* WHAT NEEDS TO BE DONE *
No picture should appear in the copy. Transcribe exactly, and only, the lines from the one with "Click the 'on all your devices' text line" through the last line of the data below.

* TASK INPUT *
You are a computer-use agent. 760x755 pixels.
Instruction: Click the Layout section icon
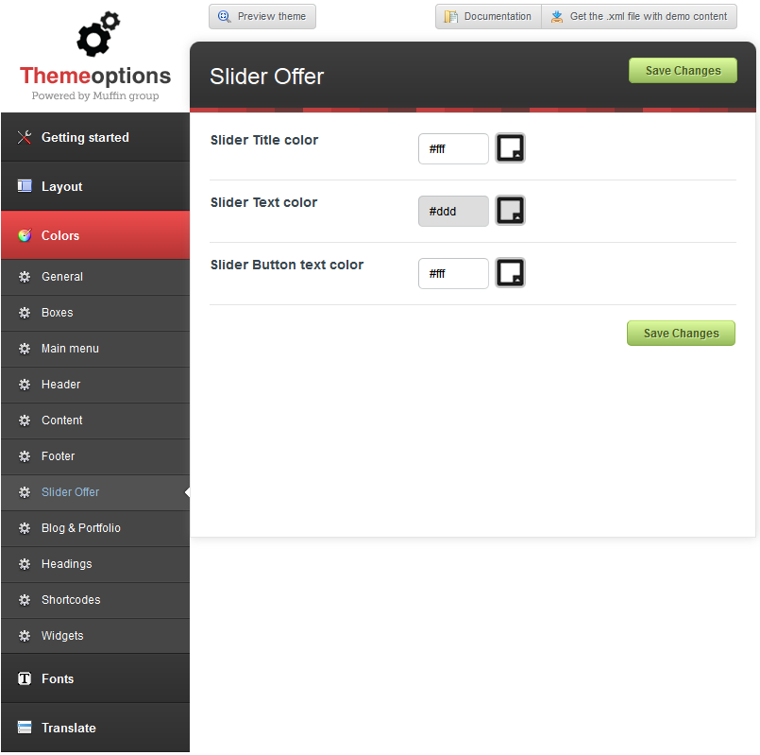pos(25,186)
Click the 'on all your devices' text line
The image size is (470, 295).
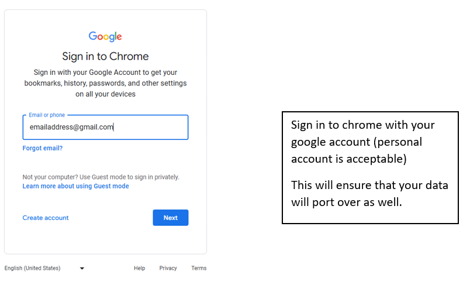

* TASK ANSWER *
Click the 'on all your devices' text line
The image size is (470, 295).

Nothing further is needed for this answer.